9 Responses to “The casting process, according to Mulholland Drive”
  1. greyaenigma says:

    Wow, that movie almost makes sense. The one I saw also had an attractive woman sitting down the aisle, so that didn’t help my powers of concentration.

    What about the tourists? I don’t even remember the tiny man.

    The Italians, it seems, don’t know any Italian hit men — they must rely on eerily calm cowboys to do their dirty work.

    Spaghetti Westerns have served them well. These are powerful men, and know what they like. And they like calm cowboys.

  2. mr_noy says:

    It’s interesting that you should post something about Mulholland Drive. Just last night I was searching the net for interesting DVD commentaries and I stumbled upon a fan-made commentary for Mulholland Drive by a couple of writers for Flak Magazine.

    I haven’t had a chance to listen to it yet but I’m intrigued based on the brief, but very good analysis by one of the same writers. It’s as good a reading of the film as I’ve come across.

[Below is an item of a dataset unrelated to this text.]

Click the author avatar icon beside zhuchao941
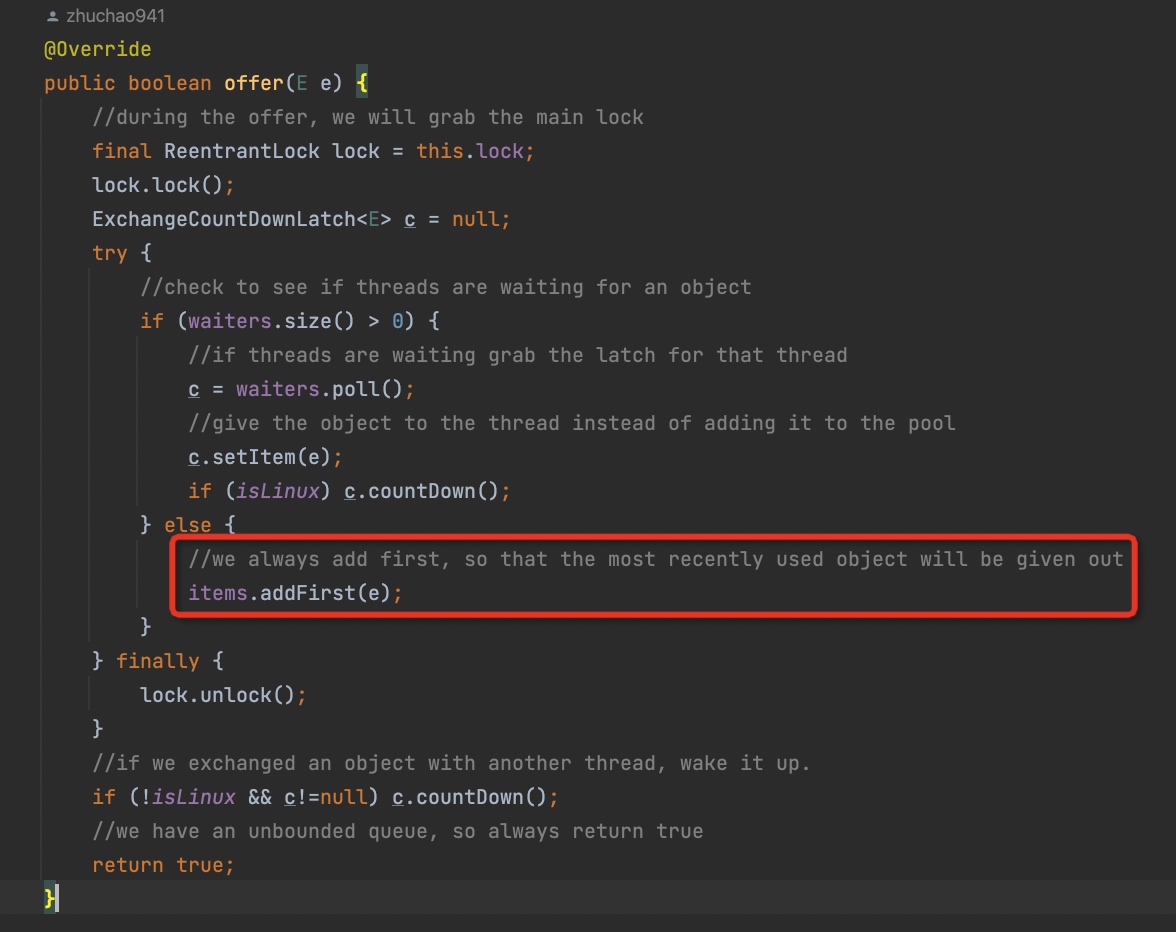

    Nevertheless, neither your analysis nor theirs has been able to answer the question that still haunts me: Namely, what the hell is Billy Ray Cyrus doing in this movie?

    • Todd says:

      That analysis pretty much agrees with what I thought of the movie, except they say that Diana kills herself over her grief of causing Camilla’s death — I think she kills herself because there is a pair of detectives pounding at her front door.

  3. craigjclark says:

    “This is the girl.”

    And with the exception of the most fucked-up hit ever committed to film, you have perfectly described my favorite section of Mulholland Dr.

  4. urbaniak says:

    That cowboy guy was spooky.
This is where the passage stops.